Virginians’ approval of Gov. Glenn Youngkin and President Joe Biden remains about the same from the most recent poll in May, with 51% of Virginians approving of the way Youngkin is handling his job as governor and 40% approving of the way Biden is handling his job as president, a new poll released Tuesday by the Institute for Policy and Opinion Research at Roanoke College found.
In the May survey, Youngkin also polled at 51%, which at the time was a drop of six points from February. Biden previously polled at 42%.
The percentage of Virginians who believe things are generally on the wrong track in Virginia and the nation also remains stable from the last poll, with 44% reporting that Virginia is on the wrong track and 73% reporting the same for the nation.
As for the legislatures at the state and national levels, 44% of Virginians approve of the way the Virginia General Assembly is handling its job — a drop of about six points since the previous poll in May. Virginians’ approval of Congress is even lower at 18%.
Since the legislature adjourned its regular 2023 session at the end of February, budget conferees have been deadlocked over amendments to the state’s biennial budget and just Friday reached a deal. At the focal point of the impasse was about $1 billion in additional tax relief legislation that Youngkin had asked for.
With all seats up for grabs in the General Assembly this November, approximately 55% of Virginians say they are at least somewhat closely following the legislative elections coming up this November.
Virginians’ favorability ratings for key political figures such as Youngkin, Biden and former President Donald Trump also remain stable compared with the previous poll. About 48% report a favorable impression of Youngkin while 41% report an unfavorable impression.
At the national level, 43% and 30% of Virginians report favorable impressions of Biden and Trump, respectively, while 53% and 65% report unfavorable impressions.
“Virginians’ attitudes about the direction of Virginia and the country remain mixed yet stable,” said Bryan Parsons, senior political analyst at the Institute for Policy and Opinion Research. “This is also true in their approval and favorability ratings for political figures like Youngkin, Biden and Trump. With that said, partisanship continues to shape the way Virginians evaluate key political figures and events.”
The percentage of Virginians who reported hearing or reading a lot or some about the four indictments of Trump was 82% in the case involving allegations about classified documents, 77% in the case involving allegations about hush money payments, and 84% in the federal case involving allegations about the 2020 presidential election.

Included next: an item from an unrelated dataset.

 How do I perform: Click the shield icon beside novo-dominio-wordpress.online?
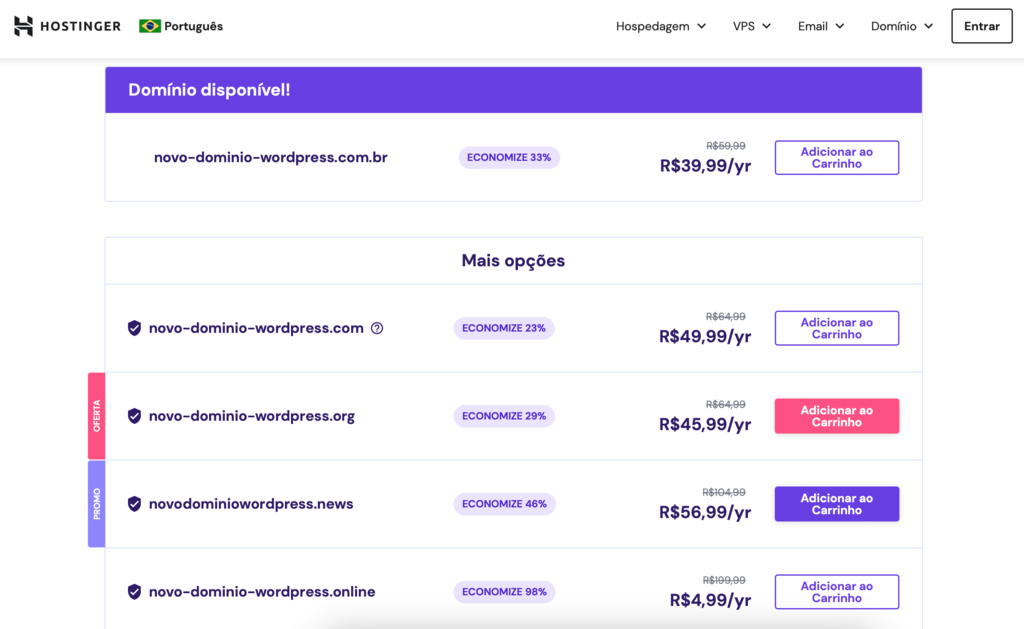point(134,591)
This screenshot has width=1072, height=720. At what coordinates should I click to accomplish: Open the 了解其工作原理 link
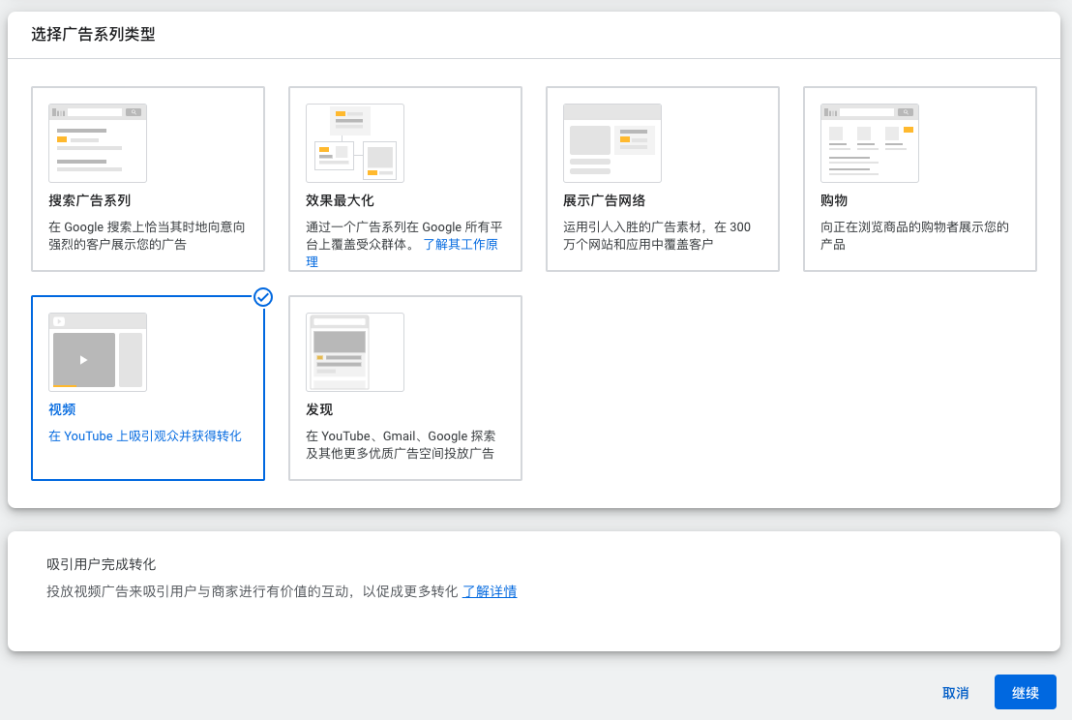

For each of these cases, the poll asked Virginians whether they think Trump did something illegal, did something unethical but not illegal, or did nothing wrong. A majority of Virginians reported that they think Trump did something illegal in the cases involving classified documents (54%) and the 2020 election (51%), while about a third reported that they think he did something illegal in the case involving hush money payments (34%).
“Virginians are split in their opinions of Trump’s indictments,” said Parsons, the senior political analyst at the institute.

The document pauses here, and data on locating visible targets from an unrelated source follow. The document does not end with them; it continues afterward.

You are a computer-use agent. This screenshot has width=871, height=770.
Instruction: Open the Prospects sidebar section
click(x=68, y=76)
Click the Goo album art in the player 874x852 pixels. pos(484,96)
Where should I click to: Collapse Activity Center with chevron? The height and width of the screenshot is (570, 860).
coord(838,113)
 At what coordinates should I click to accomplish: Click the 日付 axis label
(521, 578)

“While a majority believes he has done something illegal in the cases involving allegations about classified documents and the 2020 presidential election, nearly a third believe he has either done nothing wrong or has done something unethical but not wrong in those cases. Only a third of Virginians believe he did something illegal in the case involving hush money payments,” Parsons said.

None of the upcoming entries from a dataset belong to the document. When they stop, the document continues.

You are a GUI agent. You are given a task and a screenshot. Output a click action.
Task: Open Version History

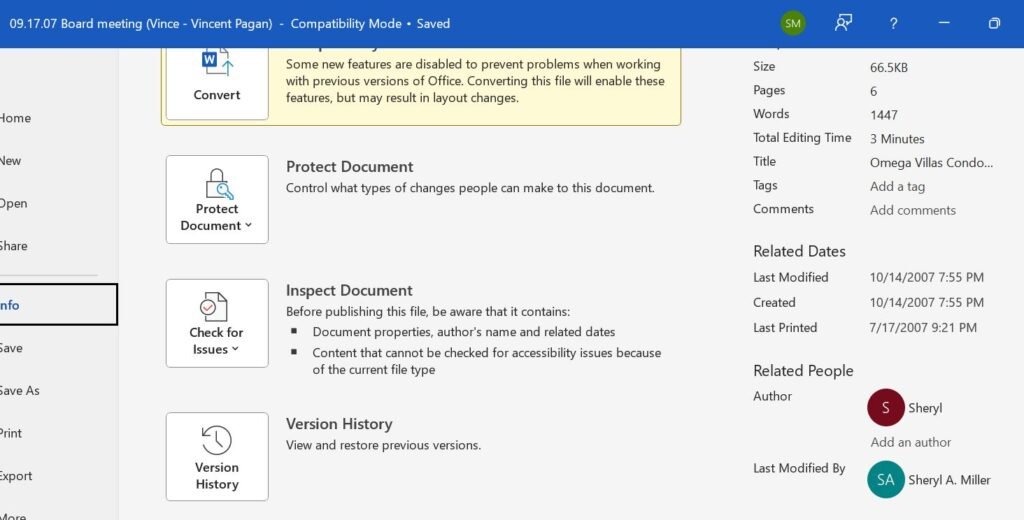[217, 457]
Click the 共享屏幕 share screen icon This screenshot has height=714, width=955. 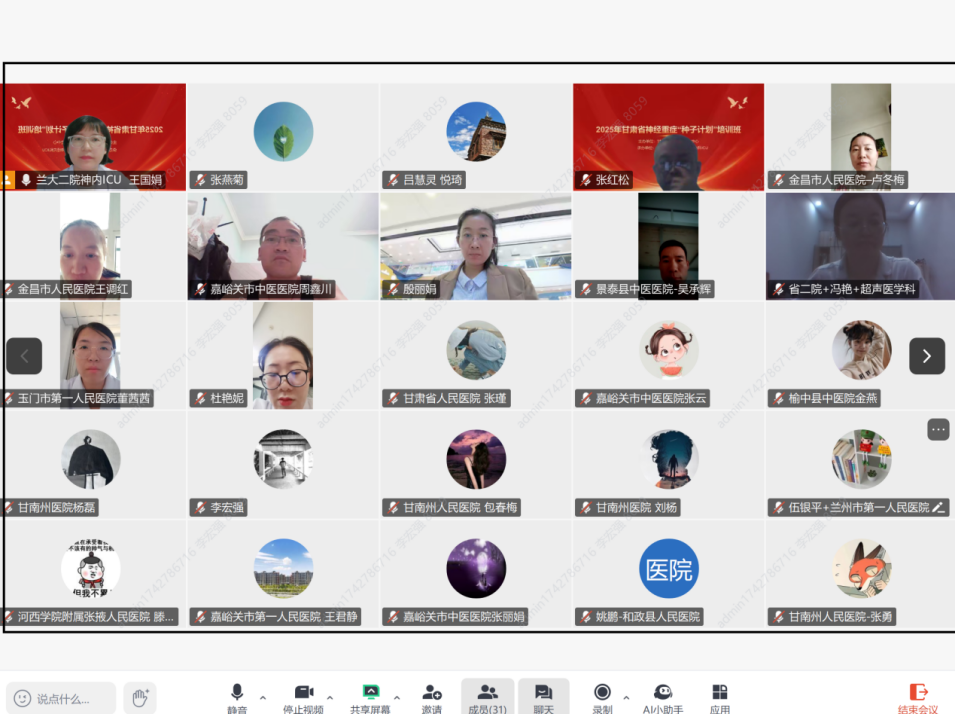point(371,693)
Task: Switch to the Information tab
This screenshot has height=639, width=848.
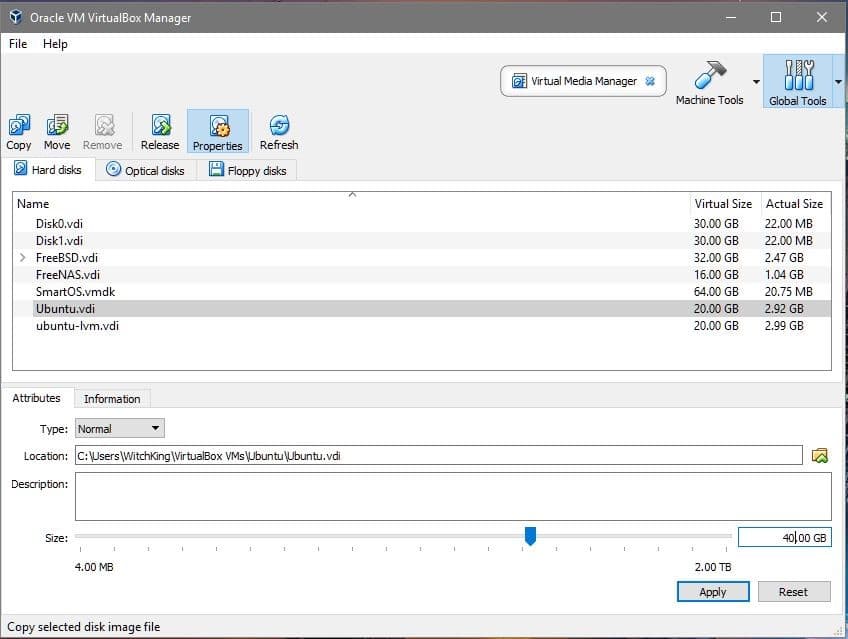Action: pos(112,399)
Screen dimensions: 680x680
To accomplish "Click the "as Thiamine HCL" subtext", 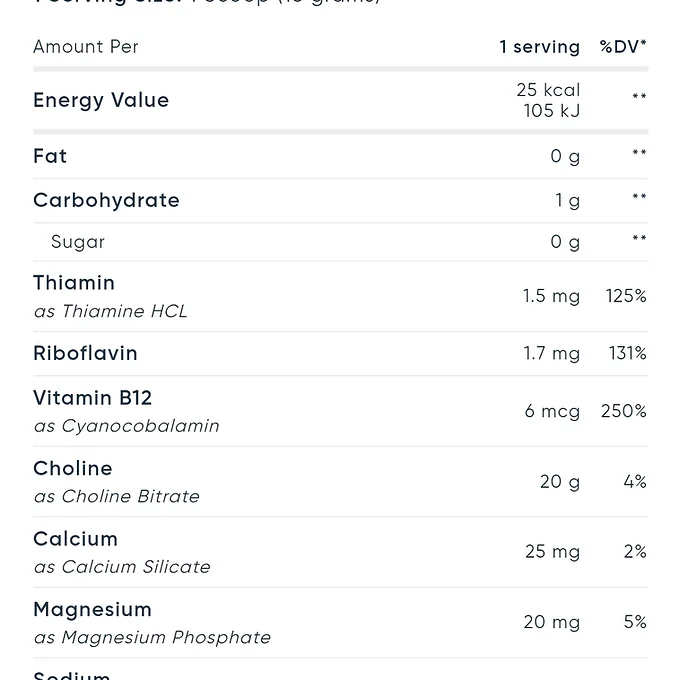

Despite his legal challenges, Trump maintains a commanding lead of 47% as the first choice among self-reported Virginia Republicans, followed by Florida Gov. Ron DeSantis at 13% and the rest of the candidates in single digits. While Trump’s level of support remains about the same as in the previous poll, the percentage of Republicans reporting DeSantis as their first choice has dropped by 15% since the last poll in May.
Although Youngkin has not entered the race, the poll also included him in the list of candidates again. The survey found that 14% of Virginians reported Youngkin as their second-choice candidate for the Republican nomination, coming in fourth after DeSantis (19%), Trump (17%) and Ramaswamy (17%).
For its latest poll, the Institute for Policy and Opinion Research at Roanoke College interviewed 702 adult residents of Virginia between Aug. 6 and Aug. 15. The survey has a margin of error of 4.2%.